ABOUT THIS EXERCISE: From the biographical page on Arthur Amys Fausset Baker below, copy word for word the stretch from "I am terribly" through "Silvia, April 1948)".

EXCERPT PROVIDED:
........

Arthur Amys Fausset Baker (1894-1948)

I am terribly distressed because I have heard this morning that my brother is ill

and not likely to recover.  I have always been very fond of him. 

(Letter sent from Barbados by Silvia, April 1948)

 

Like Silvia, Arthur was born in Malta – he was 20 months younger than his sister. I imagine they would have been close in their early years (see Timeline: 1894-1906) but, later, their lives took completely different paths and they lived in quite different places. Nonetheless, her brother was a constant thread in the background, until his death when he was only 53. 


Education

Thanks to the archives at Wellington College, we know that Arthur went to the College prep school, run by Mr Pocock, in September 1906. He was admitted as a ‘Foundationer’ which meant his fees were reduced because he was the son of a deceased Army officer. Arthur moved into the main College in January 1908 and was placed in Mr Awdry’s House for two terms. This was a ‘holding house for boys awaiting a place in one of the main dormitories’. He then moved to Hill dormitory in September 1908.

........

INFORMATION GIVEN:
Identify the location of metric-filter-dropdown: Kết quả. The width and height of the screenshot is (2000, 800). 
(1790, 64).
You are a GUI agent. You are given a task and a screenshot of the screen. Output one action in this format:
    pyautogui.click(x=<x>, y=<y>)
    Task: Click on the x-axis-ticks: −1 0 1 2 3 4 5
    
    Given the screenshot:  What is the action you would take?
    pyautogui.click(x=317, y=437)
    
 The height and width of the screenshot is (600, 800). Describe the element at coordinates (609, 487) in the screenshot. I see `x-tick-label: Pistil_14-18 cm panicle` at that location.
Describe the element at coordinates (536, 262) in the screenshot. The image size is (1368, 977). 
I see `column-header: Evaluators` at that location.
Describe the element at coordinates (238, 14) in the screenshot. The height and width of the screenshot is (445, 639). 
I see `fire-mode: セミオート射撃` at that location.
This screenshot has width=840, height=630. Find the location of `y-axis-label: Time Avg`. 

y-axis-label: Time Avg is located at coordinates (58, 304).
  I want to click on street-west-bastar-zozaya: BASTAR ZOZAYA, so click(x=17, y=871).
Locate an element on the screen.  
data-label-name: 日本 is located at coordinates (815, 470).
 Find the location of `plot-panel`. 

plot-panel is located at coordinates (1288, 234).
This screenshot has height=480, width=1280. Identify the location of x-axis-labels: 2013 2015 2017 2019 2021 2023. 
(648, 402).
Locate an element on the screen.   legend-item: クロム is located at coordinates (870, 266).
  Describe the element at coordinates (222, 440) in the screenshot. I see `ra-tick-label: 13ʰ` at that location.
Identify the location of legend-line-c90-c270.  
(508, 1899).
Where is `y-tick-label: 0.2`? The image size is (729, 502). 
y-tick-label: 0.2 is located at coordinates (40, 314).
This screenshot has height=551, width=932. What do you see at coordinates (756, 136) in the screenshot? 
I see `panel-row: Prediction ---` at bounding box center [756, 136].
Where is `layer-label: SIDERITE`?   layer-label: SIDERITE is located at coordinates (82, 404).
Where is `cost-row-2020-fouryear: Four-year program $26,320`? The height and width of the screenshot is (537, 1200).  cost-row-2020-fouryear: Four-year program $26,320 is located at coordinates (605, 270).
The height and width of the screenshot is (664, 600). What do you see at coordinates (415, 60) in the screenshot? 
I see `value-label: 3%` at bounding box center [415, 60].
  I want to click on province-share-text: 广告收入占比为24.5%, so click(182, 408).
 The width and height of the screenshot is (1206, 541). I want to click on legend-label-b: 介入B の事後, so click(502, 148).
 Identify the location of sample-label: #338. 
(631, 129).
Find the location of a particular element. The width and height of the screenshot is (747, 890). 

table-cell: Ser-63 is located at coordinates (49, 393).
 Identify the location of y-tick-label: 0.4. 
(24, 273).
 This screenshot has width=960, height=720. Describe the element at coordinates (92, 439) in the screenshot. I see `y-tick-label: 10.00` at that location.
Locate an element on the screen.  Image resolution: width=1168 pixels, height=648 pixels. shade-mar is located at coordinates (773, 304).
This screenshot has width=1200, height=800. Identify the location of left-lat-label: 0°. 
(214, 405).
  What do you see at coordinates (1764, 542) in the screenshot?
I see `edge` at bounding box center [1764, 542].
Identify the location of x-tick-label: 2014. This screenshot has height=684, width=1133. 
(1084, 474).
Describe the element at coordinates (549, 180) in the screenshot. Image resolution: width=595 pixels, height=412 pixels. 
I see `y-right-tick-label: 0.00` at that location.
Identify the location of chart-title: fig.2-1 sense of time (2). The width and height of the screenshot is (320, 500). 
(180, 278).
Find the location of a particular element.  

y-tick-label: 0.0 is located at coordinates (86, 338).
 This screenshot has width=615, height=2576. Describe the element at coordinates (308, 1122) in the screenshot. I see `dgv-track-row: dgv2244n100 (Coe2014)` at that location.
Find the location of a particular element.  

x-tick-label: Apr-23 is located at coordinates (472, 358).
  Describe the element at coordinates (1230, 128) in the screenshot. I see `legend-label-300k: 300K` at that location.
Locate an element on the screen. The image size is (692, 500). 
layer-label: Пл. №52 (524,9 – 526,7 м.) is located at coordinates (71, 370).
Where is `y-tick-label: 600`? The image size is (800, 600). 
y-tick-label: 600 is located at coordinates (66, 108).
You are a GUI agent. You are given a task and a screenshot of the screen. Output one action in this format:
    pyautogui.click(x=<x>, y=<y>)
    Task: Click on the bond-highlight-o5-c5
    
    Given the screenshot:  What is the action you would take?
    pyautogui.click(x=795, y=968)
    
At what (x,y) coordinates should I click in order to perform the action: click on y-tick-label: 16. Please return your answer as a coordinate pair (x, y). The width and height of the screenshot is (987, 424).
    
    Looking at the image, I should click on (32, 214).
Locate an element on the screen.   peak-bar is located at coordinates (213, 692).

........

EXPECTED ANSWER:
I am terribly distressed because I have heard this morning that my brother is ill

and not likely to recover.  I have always been very fond of him. 

(Letter sent from Barbados by Silvia, April 1948)